A number of studies have found a link between sleep apnea, and the risk for developing Alzheimer’s disease later in life. 

Sleep apnea is a common disorder characterized by breathing problems during the sleep cycle. Those who have sleep apnea experience an airway collapse during sleep that will often awake the sufferer. Persons with this condition are therefore likely to suffer from disturbed sleeping patterns, lack of sleep, and poor sleep quality. 

Sleep apnea occurrs in around 34% of men and 17% of women in the country. However, medical specialists say that the number could be higher, since a majority of cases of sleep apnea remain undiagnosed.


At least three studies conducted in Wheaton College in Illinois all found significant links between breathing disorders like sleep apnea and the presence of biomarkers linked to Alzheimer’s.

These studies have shown that adults, especially senior citizens with sleep apnea, exhibit higher levels of amyloid beta which is the primary component of the amyloid plaque that characterize Alzheimer’s Disease.

The study published in the American Journal revealed that older people with obstructive sleep apnea have higher levels of amyloid beta. Dr. Richard S. Ororio, senior author of the study, said that sleep disturbances encourage the buildup of amyloid deposits and hasten cognitive decline among older patients and people at risk for Alzheimer’s disease.
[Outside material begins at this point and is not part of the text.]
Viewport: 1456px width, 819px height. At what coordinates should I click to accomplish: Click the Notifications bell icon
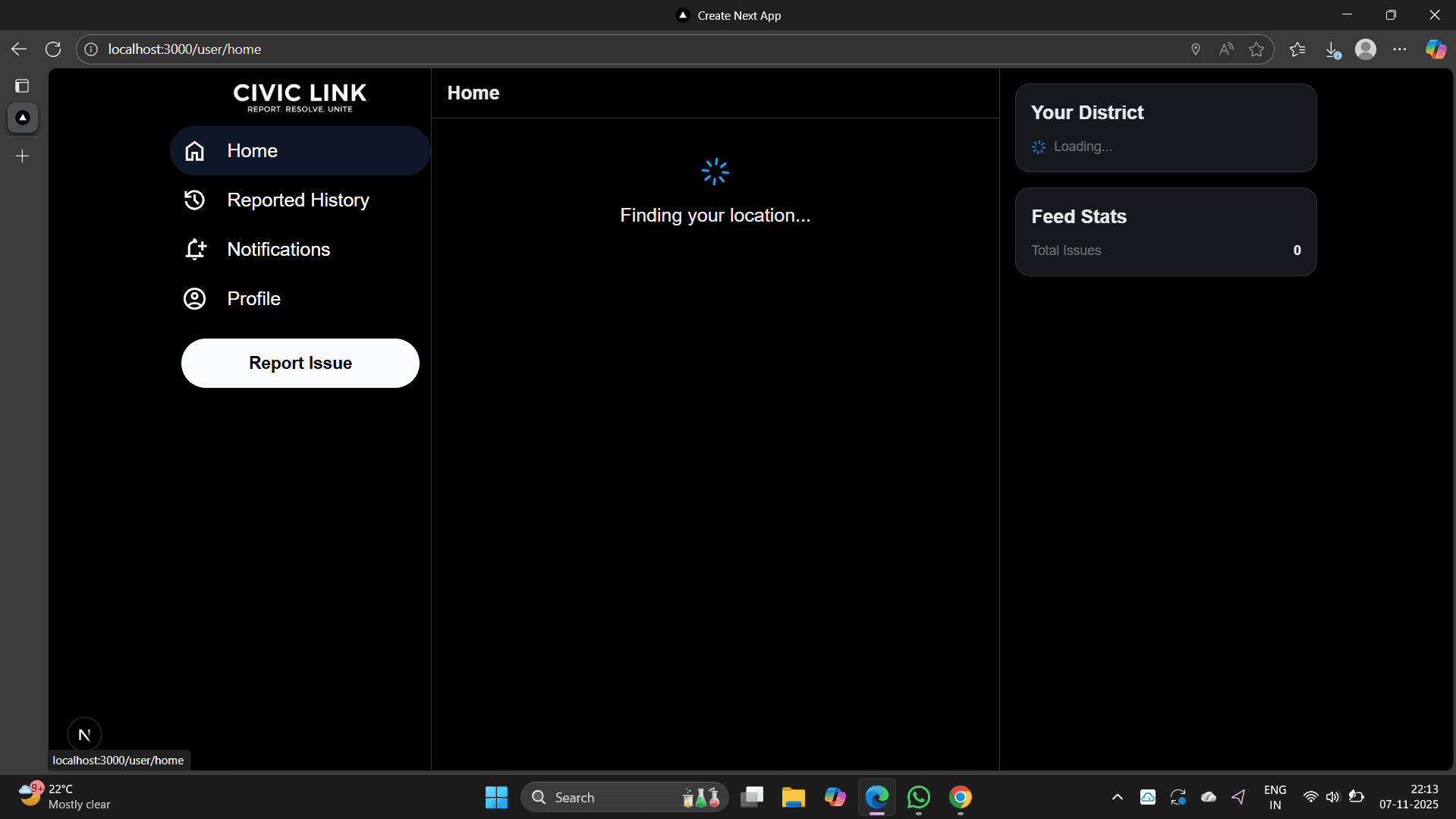tap(194, 249)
However, the determination of the specific cause is hard to prove, since both conditions arise out of similar risk factors and can also be found in the same patient.


The study looked into the association between the severity of sleep apnea and changes in Alzheimer’s markers or whether the amyloid deposits increased over time in elderly patients with sleep apnea. It covered 208 participants from 55 to 90 year old. All participants had normal cognition according to the results of standardized tests and evaluations. None of them had related medical conditions such as depression or any cognitive disorder.

Amyloid beta measurements were taken through lumbar puncture samples subjected to positron emission tomography to measure the levels of amyloid beta in each participant.


The results showed that those who experienced more incidence of sleep apnea through their normal sleeping periods have increased levels of amyloid beta. This finding was confirmed by PET scans. This could be supported by past research that show how the brain clears up deposits of amyloid plaque during deep sleep. Sleep disruption due to sleep apnea may impede this process, contributing to the buildup of plaque in the brain. According to Dr. Ronald Peterson of the Mayo Clinic Alzheimer’s Disease Research Center, recent research has shown that people who were repeatedly jolted awake during the night showed rapid increases in amyloid levels. People who experienced sleep disruptions for several weeks also displayed increased levels of tau protein tangles, another market for Alzheimer’s disease.


While studies show a link between sleep apnea and Alzheimer’s, researchers have not yet found a direct relationships between the severity of sleep apnea and the onset of cognitive impairment in patients. One theory that could explain this is that changes in amyloid levels occur in the earliest stages of Alzheimer’s.